Productivity results

Good morning!
The Department of Labor released fourth quarter productivity figures this morning.  Productivity in the U.S. rose by 6.2%.  For the whole of 2009 the DoL reported that productivity rose by 5.1%.

Analysis: Increases in productivity are my favorite economic statistic.  I consider productivity to provide insight into the ways in which people are learning to do things more efficiently.  This is the heart of economic growth and the bedrock that underlies the economy.  Productivity is measured as output per hours worked.  Output here means the dollar value of good and services a person creates.  Given that the economy as measured by GDP grew at 5.7% in the fourth quarter, and the economy is still shedding jobs, the output per hour worked had to go up – in this case by 6.2%.  So this result is not that surprising.
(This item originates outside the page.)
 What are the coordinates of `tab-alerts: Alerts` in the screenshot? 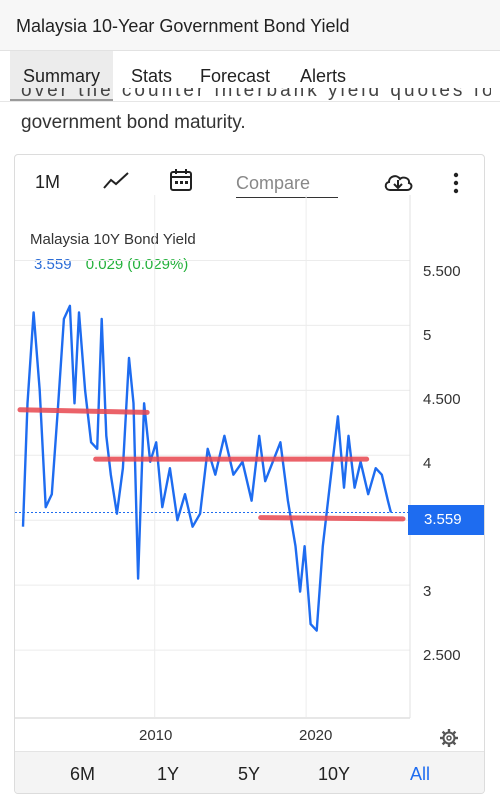 It's located at (324, 76).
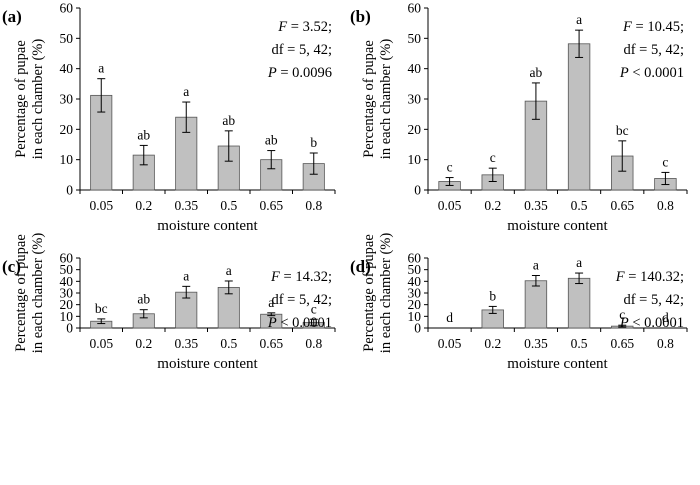 The width and height of the screenshot is (700, 485). What do you see at coordinates (310, 27) in the screenshot?
I see `stat-value: = 3.52;` at bounding box center [310, 27].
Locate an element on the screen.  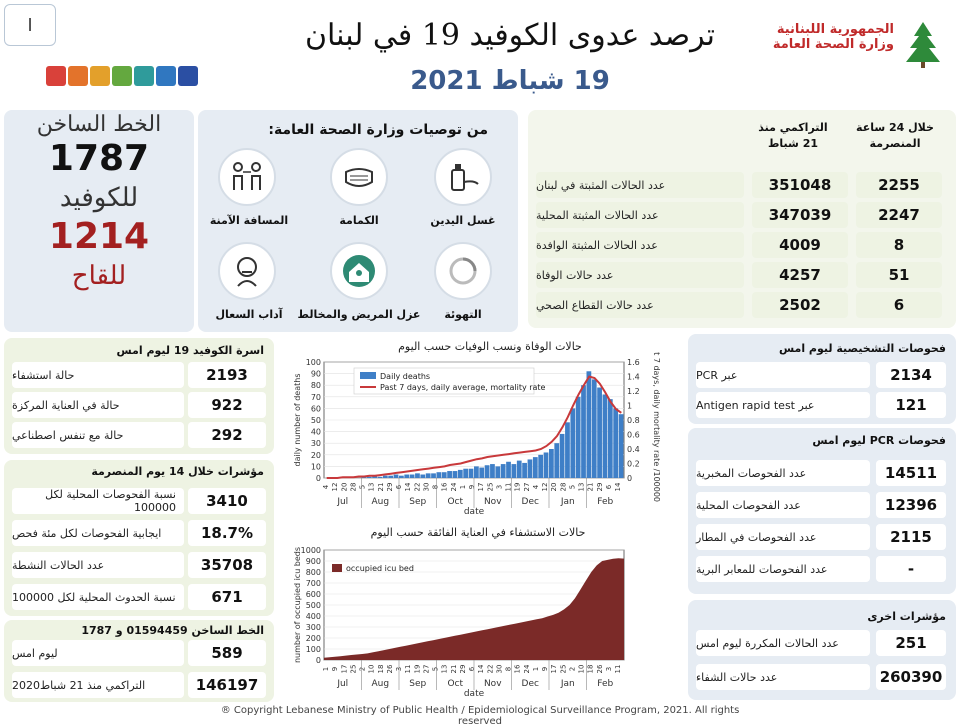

Yet, as I said last quarter, the productivity number is not repeatable in the long-term (3-5 years).  The reason is that employees that do have jobs are being worked to the bone.  Not only that, but wages are not growing, so at some point your average employee is just going to get plain tired and start to feel unappreciated.  Something has to give and that something is that businesses need to start hiring folks.  This will reduce the burden of output per employee, lower productivity, improve the employment situation, increase consumer confidence, increase consumer spending, grow the U.S. economy, etc.  Or so the domino theory goes.  Given my intuition that consumer confidence remains shaky and the new found personality of the consumer saver I am not sure if we will see the last domino for many years.  But I do know that this productivity figure is not replicable and even if it goes up it will increasingly be a measure of employee exhaustion; leading to decreases in productivity.

Importance grade: 5; in a normal period of economic growth this figure would be a 10.  But right now, the productivity measure is not really measuring real, sustainable economic growth.  Instead it is measuring the ability of business to get blood out of a stone.